POTONGAN TEKS
= = = =
Wednesday, January 9, 2008

Sengketa Rugikan Golkar


PNS Sulawesi Selatan

Tolak "Caretaker" dari Depdagri

Jakarta, Kompas - Putusan Mahkamah Agung dalam sengketa pemilihan kepala daerah di Sulawesi Selatan telah merugikan citra Partai Golkar. Sebab, putusan itu memunculkan dugaan liar di masyarakat bahwa partai pemenang Pemilihan Umum 2004 ini turut memengaruhi putusan MA dalam sengketa tersebut.

Munculnya dugaan ini makin kuat karena putusan MA yang cenderung menguntungkan pasangan yang diusung Partai Golkar ini hanya beberapa saat setelah Komisi Pemilihan Umum mengambil alih penghitungan hasil Pilkada Maluku Utara.

Tindakan KPU itu membuat pasangan yang diusung Golkar, Abdul Gafur-Abdul Rahim Fabanyo, dinyatakan sebagai pemenang. Mereka mengalahkan pasangan Thaib Armaiyn-Abdul Ghani Kasuba yang sebelumnya dinyatakan sebagai pemenang oleh KPU Maluku Utara.
= = = =
INFORMASI YANG DITAMPILKAN
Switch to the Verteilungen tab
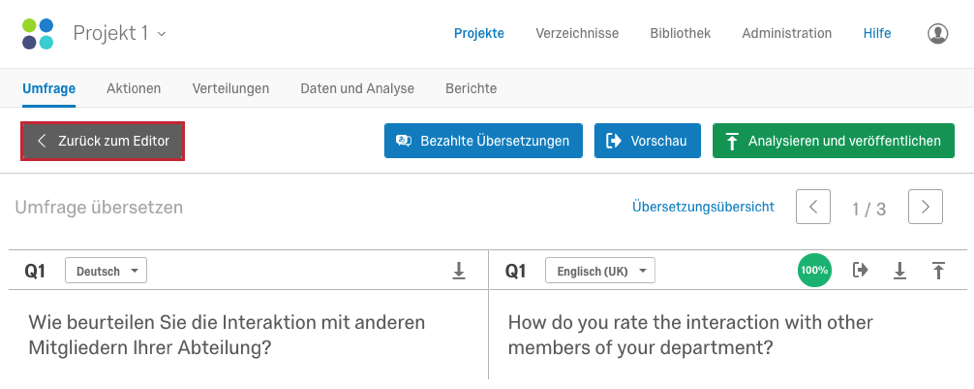Screen dimensions: 974x389 pyautogui.click(x=230, y=88)
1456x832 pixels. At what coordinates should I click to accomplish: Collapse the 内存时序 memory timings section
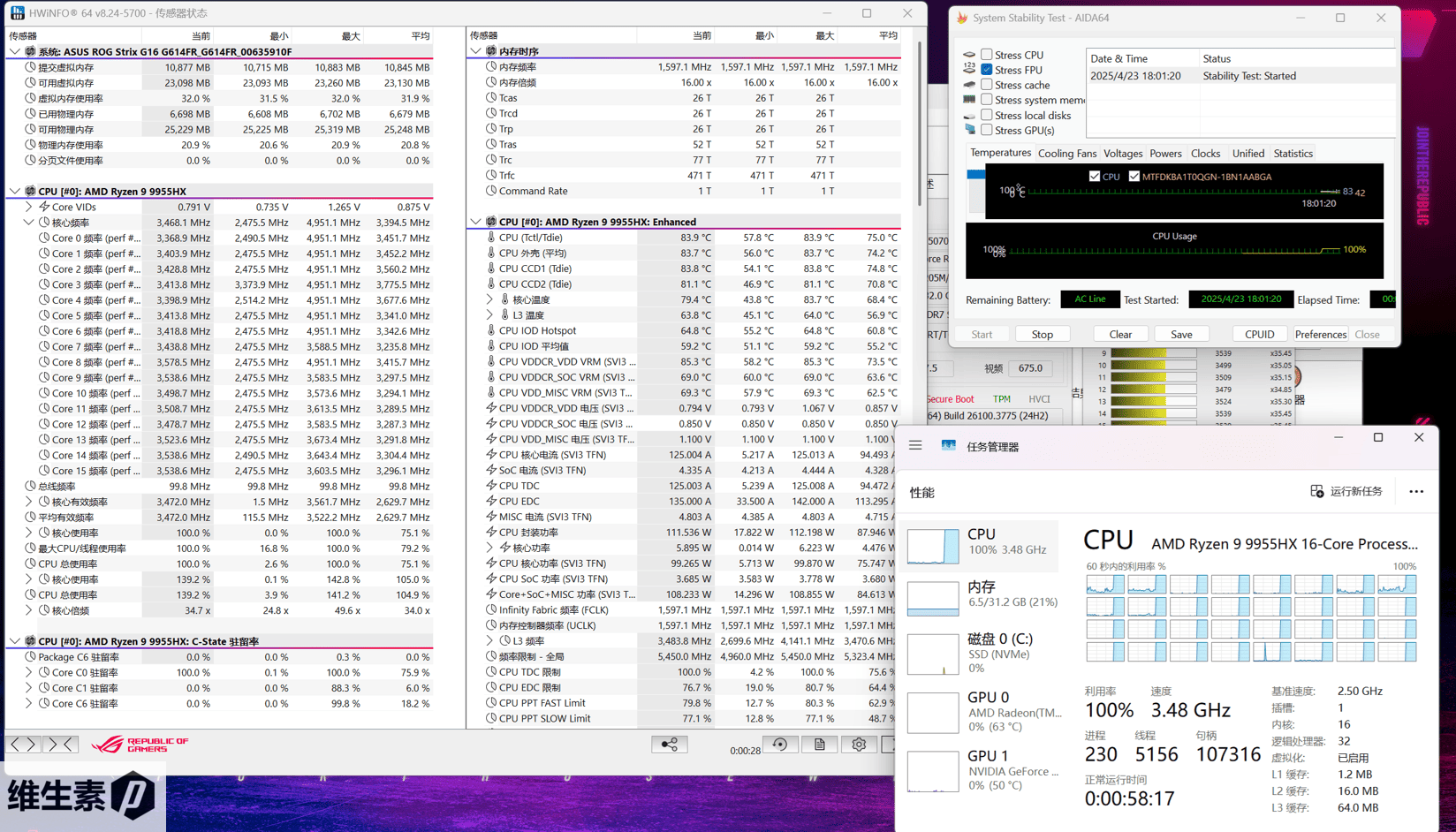point(476,51)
= = = =
YANG HARUS DIKERJAKAN
Jawablah berdasarkan potongan teks di atas:
1. Putusan lembaga apa yang disebut telah merugikan citra Partai Golkar?
2. Penghitungan hasil pilkada di daerah mana yang diambil alih oleh Komisi Pemilihan Umum?
3. Pasangan mana yang sebelumnya dinyatakan sebagai pemenang oleh KPU Maluku Utara?

PENYELESAIAN SOAL
1. Mahkamah Agung.
2. Maluku Utara.
3. Thaib Armaiyn-Abdul Ghani Kasuba.